The go-ahead has been given for the world’s biggest offshore wind farm to be built just 80 miles off the Yorkshire coast. The scheme will see 400 turbines spaced over 430 square miles and will cost taxpayers £10.5 billion in subsidies, but it will only supply 2.5 percent of Britain’s energy needs – on a good day.
Ed Davey, the Liberal Democrat Energy Secretary, has granted planning permission for the scheme to be erected on Dogger Bank in the North Sea, saying: “Making the most of Britain’s homegrown energy is creating jobs and businesses in the UK, getting the best deal for consumers and reducing our reliance on foreign imports. Wind power is vital to this plan, with £14.5billion invested since 2010 into an industry which supports 35,400 jobs,” the Daily Mail has reported.

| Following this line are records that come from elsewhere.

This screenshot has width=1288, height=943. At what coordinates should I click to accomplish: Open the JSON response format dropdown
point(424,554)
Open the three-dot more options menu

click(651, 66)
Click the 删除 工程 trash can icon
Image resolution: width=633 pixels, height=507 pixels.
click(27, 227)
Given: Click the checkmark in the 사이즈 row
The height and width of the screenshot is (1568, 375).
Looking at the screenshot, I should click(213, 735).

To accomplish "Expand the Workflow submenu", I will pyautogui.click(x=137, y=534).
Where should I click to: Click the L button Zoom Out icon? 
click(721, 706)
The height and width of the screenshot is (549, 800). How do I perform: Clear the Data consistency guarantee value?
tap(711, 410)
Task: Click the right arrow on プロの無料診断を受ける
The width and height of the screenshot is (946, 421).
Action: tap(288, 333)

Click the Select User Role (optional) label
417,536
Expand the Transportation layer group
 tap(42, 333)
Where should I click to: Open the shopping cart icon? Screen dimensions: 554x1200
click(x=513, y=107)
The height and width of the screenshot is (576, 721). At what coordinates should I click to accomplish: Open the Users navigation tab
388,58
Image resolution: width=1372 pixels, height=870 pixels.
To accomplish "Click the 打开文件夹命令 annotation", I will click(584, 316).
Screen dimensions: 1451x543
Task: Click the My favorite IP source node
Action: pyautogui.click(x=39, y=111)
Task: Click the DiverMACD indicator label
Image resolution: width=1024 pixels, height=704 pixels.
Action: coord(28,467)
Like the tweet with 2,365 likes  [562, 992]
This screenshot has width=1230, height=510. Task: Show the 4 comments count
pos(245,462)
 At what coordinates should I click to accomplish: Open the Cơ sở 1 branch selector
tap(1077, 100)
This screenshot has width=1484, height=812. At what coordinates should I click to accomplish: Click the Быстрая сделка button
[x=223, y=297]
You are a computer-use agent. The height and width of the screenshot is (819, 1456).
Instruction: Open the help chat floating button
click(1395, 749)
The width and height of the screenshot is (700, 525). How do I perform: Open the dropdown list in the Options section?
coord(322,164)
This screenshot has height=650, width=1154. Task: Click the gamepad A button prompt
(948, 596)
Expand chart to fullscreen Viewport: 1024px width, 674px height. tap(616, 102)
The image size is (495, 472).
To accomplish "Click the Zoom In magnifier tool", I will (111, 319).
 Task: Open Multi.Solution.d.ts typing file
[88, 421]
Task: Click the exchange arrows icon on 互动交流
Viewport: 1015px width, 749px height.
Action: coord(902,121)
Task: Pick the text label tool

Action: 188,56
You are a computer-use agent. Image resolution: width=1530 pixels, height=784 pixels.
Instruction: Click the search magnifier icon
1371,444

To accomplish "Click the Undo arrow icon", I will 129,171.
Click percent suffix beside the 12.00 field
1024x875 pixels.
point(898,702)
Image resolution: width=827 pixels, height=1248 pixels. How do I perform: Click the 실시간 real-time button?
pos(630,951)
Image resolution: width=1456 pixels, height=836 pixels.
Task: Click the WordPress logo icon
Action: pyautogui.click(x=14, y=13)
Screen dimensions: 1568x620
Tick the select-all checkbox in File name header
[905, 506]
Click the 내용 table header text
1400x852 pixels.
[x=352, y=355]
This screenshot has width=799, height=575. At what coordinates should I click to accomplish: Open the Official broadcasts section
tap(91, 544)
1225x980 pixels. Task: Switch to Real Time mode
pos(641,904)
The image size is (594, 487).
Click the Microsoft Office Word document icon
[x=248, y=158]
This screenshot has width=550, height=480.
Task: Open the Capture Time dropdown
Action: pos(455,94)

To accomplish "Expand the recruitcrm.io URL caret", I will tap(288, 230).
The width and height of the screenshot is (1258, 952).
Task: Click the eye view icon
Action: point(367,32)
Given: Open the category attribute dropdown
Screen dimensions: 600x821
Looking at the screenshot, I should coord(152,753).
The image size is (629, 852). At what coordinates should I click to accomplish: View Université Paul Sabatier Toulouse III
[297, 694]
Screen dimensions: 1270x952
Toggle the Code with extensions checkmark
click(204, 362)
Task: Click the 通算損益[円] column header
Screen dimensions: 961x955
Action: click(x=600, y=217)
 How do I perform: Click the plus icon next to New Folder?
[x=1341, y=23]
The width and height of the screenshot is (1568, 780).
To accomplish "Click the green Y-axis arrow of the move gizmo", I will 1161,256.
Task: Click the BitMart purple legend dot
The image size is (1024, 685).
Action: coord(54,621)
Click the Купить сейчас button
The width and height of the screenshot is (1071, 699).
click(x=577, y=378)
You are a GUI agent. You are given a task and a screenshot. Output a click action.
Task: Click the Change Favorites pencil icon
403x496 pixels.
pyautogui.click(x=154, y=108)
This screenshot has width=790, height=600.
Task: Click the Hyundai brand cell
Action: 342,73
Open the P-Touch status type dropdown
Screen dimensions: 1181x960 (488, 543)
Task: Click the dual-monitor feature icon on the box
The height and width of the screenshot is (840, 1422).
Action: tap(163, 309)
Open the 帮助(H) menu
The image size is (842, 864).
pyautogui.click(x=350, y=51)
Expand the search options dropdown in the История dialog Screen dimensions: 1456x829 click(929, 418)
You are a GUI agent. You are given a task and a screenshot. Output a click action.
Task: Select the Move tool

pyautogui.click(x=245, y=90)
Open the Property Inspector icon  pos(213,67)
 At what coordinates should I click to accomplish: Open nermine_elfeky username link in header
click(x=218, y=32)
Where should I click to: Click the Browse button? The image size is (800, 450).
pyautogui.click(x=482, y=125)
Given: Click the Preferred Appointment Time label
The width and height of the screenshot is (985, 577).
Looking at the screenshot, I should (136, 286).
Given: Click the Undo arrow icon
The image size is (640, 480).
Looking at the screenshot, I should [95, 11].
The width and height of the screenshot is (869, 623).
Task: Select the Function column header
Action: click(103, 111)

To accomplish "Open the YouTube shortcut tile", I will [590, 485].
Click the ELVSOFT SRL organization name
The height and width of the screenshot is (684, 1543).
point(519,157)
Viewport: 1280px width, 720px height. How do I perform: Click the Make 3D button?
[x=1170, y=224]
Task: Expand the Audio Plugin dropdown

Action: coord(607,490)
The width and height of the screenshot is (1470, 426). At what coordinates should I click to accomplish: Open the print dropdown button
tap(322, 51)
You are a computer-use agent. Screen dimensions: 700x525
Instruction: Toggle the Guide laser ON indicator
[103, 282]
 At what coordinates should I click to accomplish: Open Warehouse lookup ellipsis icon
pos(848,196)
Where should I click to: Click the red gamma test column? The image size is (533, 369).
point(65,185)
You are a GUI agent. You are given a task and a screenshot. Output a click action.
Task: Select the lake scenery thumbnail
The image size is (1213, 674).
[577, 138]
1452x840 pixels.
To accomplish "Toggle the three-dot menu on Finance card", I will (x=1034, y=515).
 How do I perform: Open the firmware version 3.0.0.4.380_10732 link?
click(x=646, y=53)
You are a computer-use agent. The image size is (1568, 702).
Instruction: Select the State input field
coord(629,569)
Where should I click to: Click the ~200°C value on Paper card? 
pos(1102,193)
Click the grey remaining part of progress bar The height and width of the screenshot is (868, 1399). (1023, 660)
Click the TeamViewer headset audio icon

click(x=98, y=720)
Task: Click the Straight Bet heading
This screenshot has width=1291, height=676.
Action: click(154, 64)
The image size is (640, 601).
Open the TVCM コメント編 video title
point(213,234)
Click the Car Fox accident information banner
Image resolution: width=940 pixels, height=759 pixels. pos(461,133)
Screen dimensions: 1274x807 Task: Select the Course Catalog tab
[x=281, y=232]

When complete the wind farm, known as Creyke Beck, will be twice the size of the London Array, the world’s current largest wind farm. And it could grow even bigger if nearby Dogger Bank Teeside is also given the go-ahead.
Currently, there are 1,200 wind turbines in British waters, but the government has indicated that it would like to see this increased to 3,000 by 2020. However, the Royal Academy of Engineering has calculated that each turbine built offshore costs taxpayers an extra £300,000 a year in public subsidies.
The building costs for Creyke Beck are expected to amount to £8 billion, to be borne by Forewind, a consortium made up of energy companies SSE, RWE, Statkraft and Statoil. But inclusion in the government’s subsidy program ‘Contracts for Difference’ would see the companies granted a fixed price for the energy they generate, guaranteeing them payment of £10.5 billion over 15 years, amounting to £700 million a year.
The decision on whether or not to include Creyke Beck within the Contracts for Difference program won’t be made until 2017, and will be the decision of whoever is Energy Secretary at the time. Forewind has indicated that it will not start construction unless the wind farm is included in the scheme.
But industry experts have warned that the size of the scheme is so large that it could disfigure the British economy. “The Creyke Beck offshore wind farm would receive about £700million a year, and all drawn from consumer bills,” said Dr John Constable, director of Renewable Energy Foundation.
“Additional energy costs on this scale will affect the course of British economic history, and not for the better. The last time public subsidies on this scale were directed towards a single industry it was called British Leyland [a failed part-nationalised car company]. Arguably, not a good omen.”